WORK ORDER: Write the following entries out again exactly, skipping each image.

==== INFORMATION ====

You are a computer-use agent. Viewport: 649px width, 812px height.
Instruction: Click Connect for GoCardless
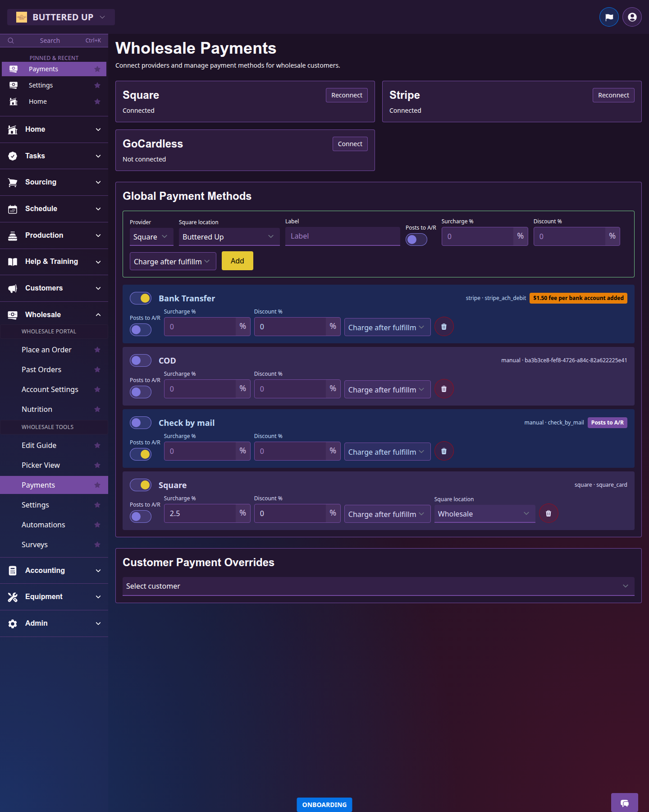(x=350, y=144)
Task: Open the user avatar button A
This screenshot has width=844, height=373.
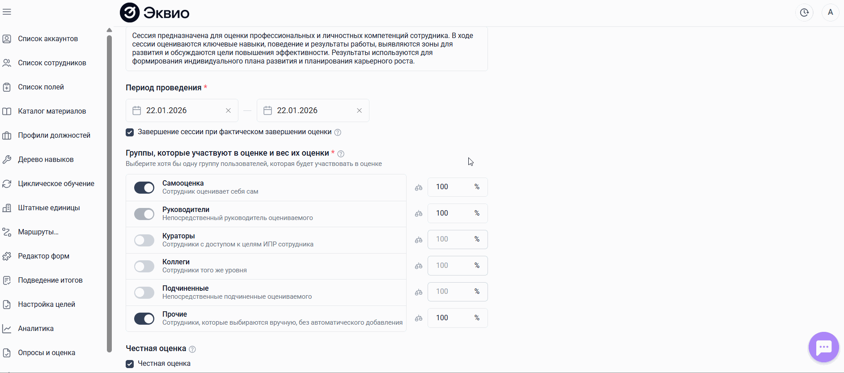Action: [x=830, y=13]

====

TASK SOLUTION:
You are a computer-use agent. Viewport: 649px width, 812px height.
Instruction: Click Connect for GoCardless
(x=350, y=144)
Task: Open the user avatar button A
This screenshot has width=844, height=373.
Action: [x=830, y=13]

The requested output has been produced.